D’après de nouveaux rapports, le 28 avril, des forces de police ont été envoyé en nombre dans la région d’Ixil afin de neutraliser un barrage routier mis en place par les résidents de la communauté, affectés par la construction du barrage hydro-électrique Xacbal Delta. L’arrestation de trois personnes de la communauté a engendré d’autres blocus et protestations. La situation s’est calmée lorsque les autorités traditionnelles et locales Ixils ont négocié la libération des détenus, mais pas avant que d’autres soldats ne soient arrivés ou que des gaz lacrymogènes n’aient plu sur les manifestants et habitations de la ville de Chajul.

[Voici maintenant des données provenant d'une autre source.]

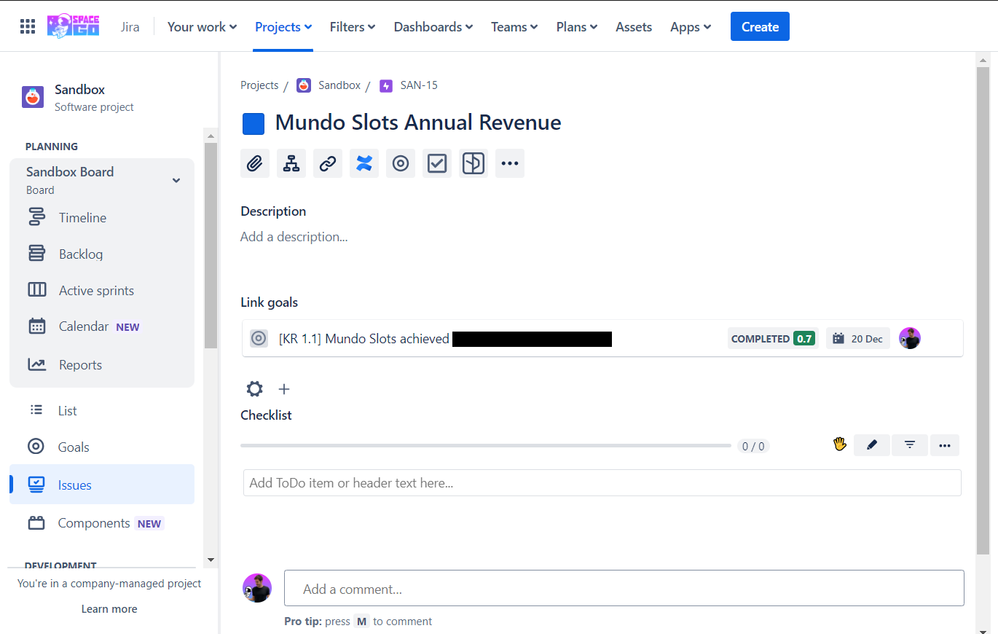Click the checklist progress bar
The image size is (998, 634).
pos(487,445)
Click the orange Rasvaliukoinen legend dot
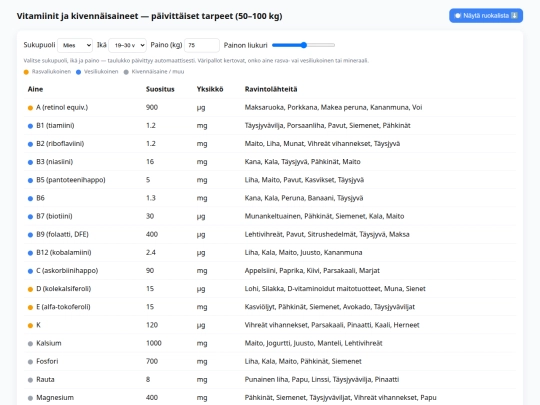 [26, 72]
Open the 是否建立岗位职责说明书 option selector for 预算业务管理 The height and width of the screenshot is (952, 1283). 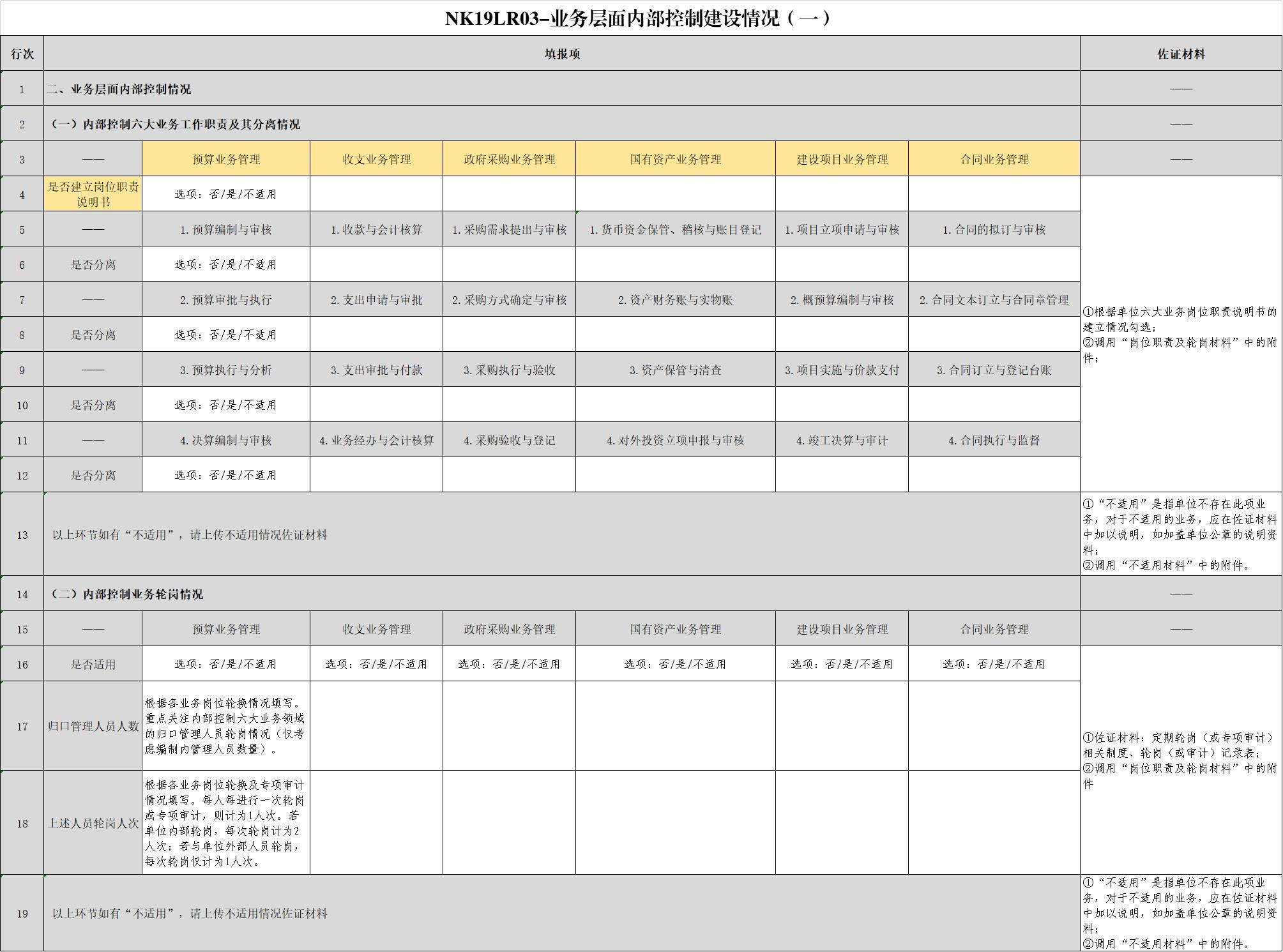[225, 195]
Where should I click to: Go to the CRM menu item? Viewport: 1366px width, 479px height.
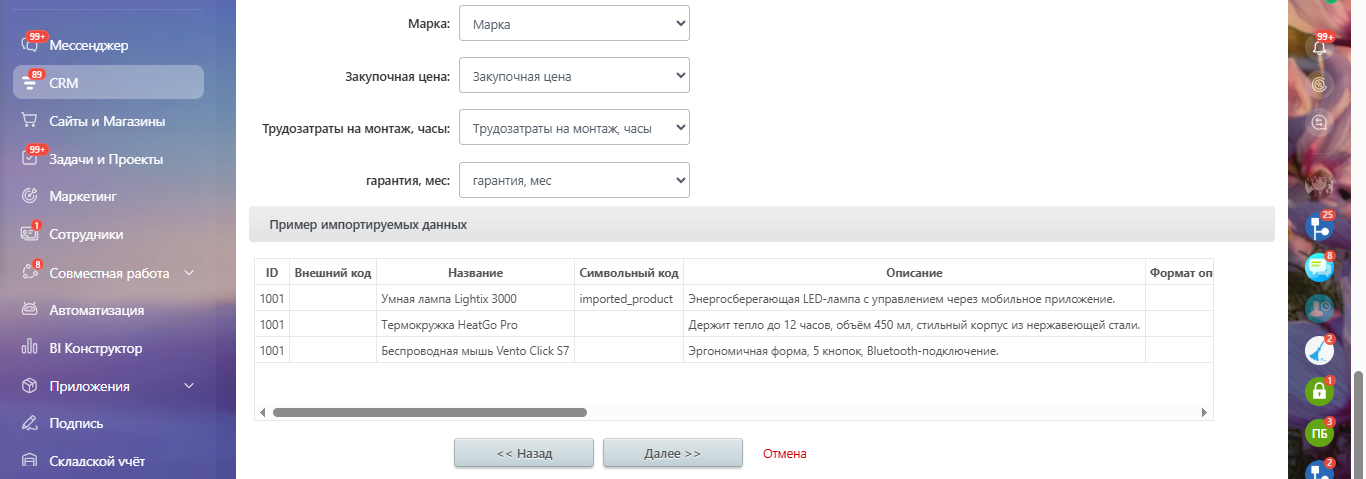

Un nouveau barrage hydro-électrique est aussi soupçonné d’être un lieu de corruption au sein du ministère de l’énergie et des mines. Archila, le ministre qui a démissionné le 15 mai, a fait l’objet d’enquêtes de la part du bureau national du contrôleur des finances, à cause de supposées irrégularités et d’une surfacturation des contrats d’énergie. L’approbation du contrat pour une étude de préfaisabilité du barrage de Xalalá, dans le département du Quiché, a fait l’objet d’un examen attentif depuis l’année passée.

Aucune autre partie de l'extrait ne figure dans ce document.